El niño tenía cinco años y vivía en la calle Treinta y Tres, entre Cerrito y Piedras. Casi todos los fines de semanas sus padres lo llevaban al teatro Cibils, y su mirada buceaba encandiladamente en la transparencia lírica del espectáculo representado y en la verdad sin fondo del mundo imaginado. Los admiradores de la Martorell hacían llover flores y bolsas de bombones Torino desde las galerías, y a veces se acercaba un caballero a entregarle un pequeño ramo y un estuche donde podía guardarse un reloj de cadena, un guardapelo o el retrato del enamorado. Un día el niño le prometió a la madre que cuando fuera grande le iba a comprar un traje de brillantes como las que usaban las vedettes. La madre se rio.
Otro día vieron pasar por la vereda a un grupo de hombres y mujeres que venían caminando desde un hotel de la Aduana y la madre le explicó que esa era la compañía lírica. Iban para el ensayo. Al principio el niño se negaba a creer que los actores anduvieran vestidos por la calle como todo el mundo. Y acaso entristeció. Algunas de esas mañanas, sin embargo, les propuso a los chiquilines del cuadro de fútbol ir a ver un ensayo de la compañía lírica. “Pero dejate de joder, flaco” le contestaron. Y el niño dijo: “Vos no te imaginás lo precioso que es eso. Y las cosas hermosísimas que se cantan allí". Desde entonces vivió viajando colectivamente hacia la construcción de la belleza.

CANELONES I

Yo ya había vivido en Canelones siendo muy niño, pero volví porque hubo una separación entre mi madre y mi padre. Él era un napolitano muy enamoradizo y ella más bien de origen piamontés. Y un día mi madre entra a casa y sorprende a mi padre en una actitud equívoca con la esposa de un peluquero amigo (se ve que estaría besándola o algo así) y no dijo una palabra, empacó la ropa y nos llevó a mi hermano y a mí a Canelones, a la casa de mis abuelos. Mi padre no dejó de ir nunca por allá, pero ella siguió muy empecinada en aquella concepción de la traición que podía tener una familia italiana y católica, a principios de siglo. Nunca se divorciaron, sin embargo.
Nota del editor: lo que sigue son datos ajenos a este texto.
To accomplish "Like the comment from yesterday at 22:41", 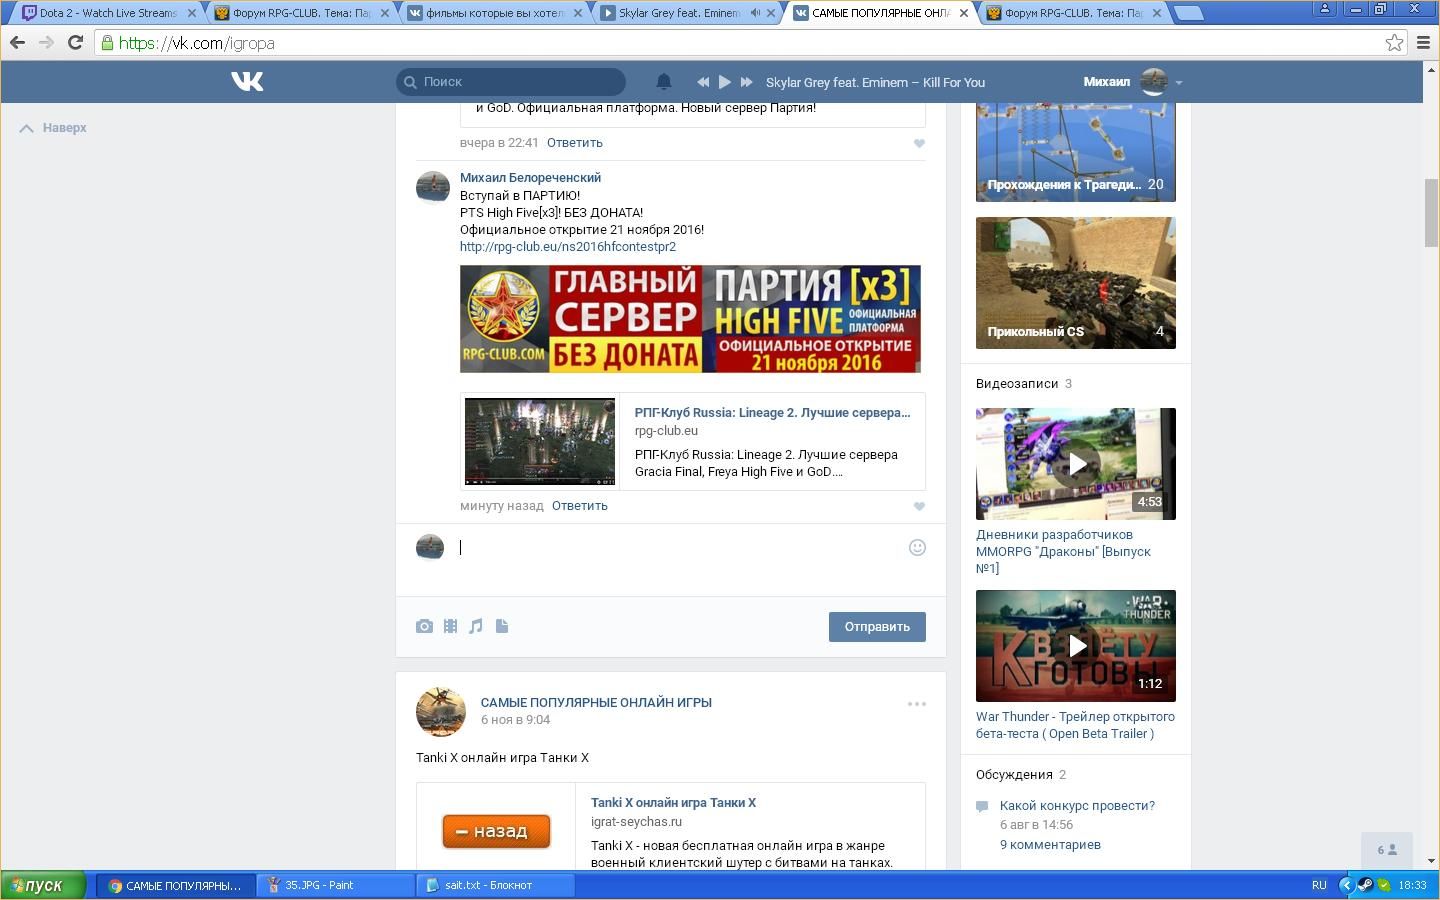I will (x=919, y=143).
A mí no me marcó mucho la separación: tenía seis años, y en la casa de mi abuelo había fondo y una carpintería. Además pasé a tener tres madres en lugar de una, porque estaban mis tías. Y después vinieron las amistades y la vida del colegio -Nuestra Señora de Guadalupe- donde hacíamos teatro.
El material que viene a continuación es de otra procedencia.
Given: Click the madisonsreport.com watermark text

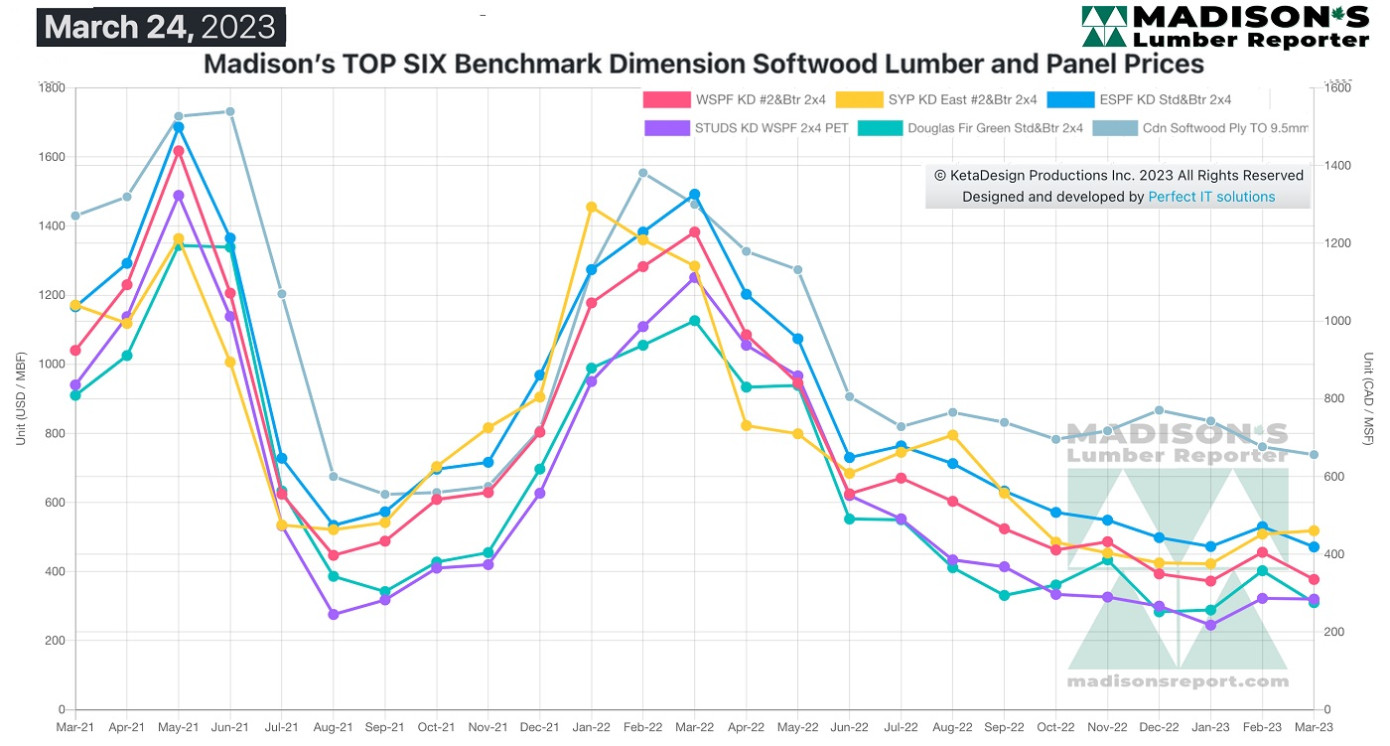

El director era don Francisco Pons y Martí, doctor en Teología y organista. Y el padre don Enrique Bruzone (un cura muy hermoso y muy tímido, que enamoraba a todas las catequistas) era hombre de teatro, también. Bueno, y cuando llaman a inscripción para formar un elenco yo me presento y me preguntan qué quiero hacer. “Yo quiero dirigir” les digo. “¿Cómo dirigir? ¿Qué sabes tú de teatro?” me preguntan los curas. “Ah, no: yo sé bastante de teatro” les explico: “Yo ya tengo experiencia desde los cinco años”. Y les conté todo lo que había visto en el Cibils y me nombraron asistente de dirección del curso. Y al año ya me dejaron dirigir a mí. Las obras las escribían ellos. Lo que nunca hice fue actuar, porque era muy tímido y le tenía pánico al público. Por eso nunca fui actor. Pero tenía diez años y ya dirigía.